Lung selective CRISPR delivery for treatment of genetic surfactant disease - Neonatal respiratory distress syndrome (RDS) is the most common respiratory cause of death
and morbidity in infants <1 year of age in the United States. Monogenic mutations in genes
regulating surfactant homeostasis, namely surfactant protein B (SFTPB), surfactant protein C
(SFTPC), and ATP binding cassette subfamily A member 3 (ABCA3), are causative drivers of
RDS in 25% of infants with severe refractory respiratory failure. Standard therapeutic regimens
for genetic lung disease are limited to symptomatic treatments and lung transplant, a procedure
with poor prognosis for long-term survival and high complication rates.
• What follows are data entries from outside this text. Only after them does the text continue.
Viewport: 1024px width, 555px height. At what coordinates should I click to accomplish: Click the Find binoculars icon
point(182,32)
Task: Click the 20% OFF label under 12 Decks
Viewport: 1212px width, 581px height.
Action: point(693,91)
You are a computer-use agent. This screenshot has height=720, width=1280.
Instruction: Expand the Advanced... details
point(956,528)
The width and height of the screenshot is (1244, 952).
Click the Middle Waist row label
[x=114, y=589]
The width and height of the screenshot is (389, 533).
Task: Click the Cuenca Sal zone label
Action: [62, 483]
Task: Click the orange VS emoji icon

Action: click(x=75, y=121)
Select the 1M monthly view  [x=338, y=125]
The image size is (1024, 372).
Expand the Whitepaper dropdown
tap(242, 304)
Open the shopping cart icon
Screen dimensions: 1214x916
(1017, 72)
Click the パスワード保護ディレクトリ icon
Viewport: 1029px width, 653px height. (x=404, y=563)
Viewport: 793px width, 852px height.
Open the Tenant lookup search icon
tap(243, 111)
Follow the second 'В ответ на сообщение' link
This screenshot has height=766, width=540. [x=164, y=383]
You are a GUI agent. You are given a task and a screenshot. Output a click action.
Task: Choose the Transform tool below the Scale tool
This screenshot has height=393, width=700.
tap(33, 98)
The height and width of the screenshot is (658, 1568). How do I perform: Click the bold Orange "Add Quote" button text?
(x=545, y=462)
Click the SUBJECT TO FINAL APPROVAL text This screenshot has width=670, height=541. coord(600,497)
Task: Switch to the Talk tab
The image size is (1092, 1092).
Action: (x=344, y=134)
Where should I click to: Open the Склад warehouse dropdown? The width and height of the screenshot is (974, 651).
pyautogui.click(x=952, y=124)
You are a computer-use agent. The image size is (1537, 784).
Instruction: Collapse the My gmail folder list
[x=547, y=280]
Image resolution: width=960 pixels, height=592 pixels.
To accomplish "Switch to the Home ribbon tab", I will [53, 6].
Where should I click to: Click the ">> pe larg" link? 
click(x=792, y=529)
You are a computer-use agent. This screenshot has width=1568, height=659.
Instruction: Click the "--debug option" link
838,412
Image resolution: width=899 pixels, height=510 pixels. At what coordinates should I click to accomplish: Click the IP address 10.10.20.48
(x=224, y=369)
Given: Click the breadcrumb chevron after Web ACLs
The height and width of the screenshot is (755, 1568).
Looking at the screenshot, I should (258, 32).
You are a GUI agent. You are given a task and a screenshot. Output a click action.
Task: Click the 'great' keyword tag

These unsatisfactory
outcomes highlight the pressing need for more precise therapies that directly address the genetic
aberrations underlying RDS. Herein, we combine highly complementary expertise in neonatal
lung disease treatment (Dr. Alapati) and non-viral gene delivery (Dr. Sullivan) necessary to
develop a non-surgical approach to genetically correct lung progenitor cells during early postnatal
lung development, a widely accessible strategy designed to prevent disease manifestation. We
will establish this innovative and translationally-relevant approach via two aims: Aim 1. Design
non-viral nanocarriers (‘polyplexes’) that are biocompatible, stable in lung fluids, and capable of
cell-selective and efficient gene editing in neonatal AT2 cells. Aim 2. Engineer a partial-liquid
ventilation approach for CRISPR-Cas9 delivery to maximize AT2 cell access and gene editing
persistence in models of neonatal lung, and demonstrate this approach for durable, widespread,
and safe non-viral gene editing in lung epithelium. Our hypothesis is built on our published studies
demonstrating that (i) histone polyplex gene transfer hinges upon polyplex uptake via the
caveolin-1 transporter, a mechanism that enables highly efficient transfection in caveolin-1-
expressing cells and permits precise cell ‘targeting’ based upon differences in caveolin-1
availability; and (ii) airway delivery of CRISPR-Cas9 cargo into fluid filled fetal lungs results in
efficient pulmonary epithelial cell gene editing. This work will thus uncover important new
information on neonatal pulmonary epithelial gene transfer mechanisms while simultaneously
establishing new, more cell-selective gene therapy strategies relevant to a variety of pulmonary
genetic disorders. The study outcome will demonstrate a new delivery platform for effective, cell-
specific, and safe gene editing in postnatal lung epithelium, a strategy that would enable wide
usage even in basic-level NICUs, while simultaneously aligning with the timing of disease
diagnosis, and lay groundwork for future translation to fundamentally new, more effective, and
one-shot treatment modes for genetic surfactant protein diseases.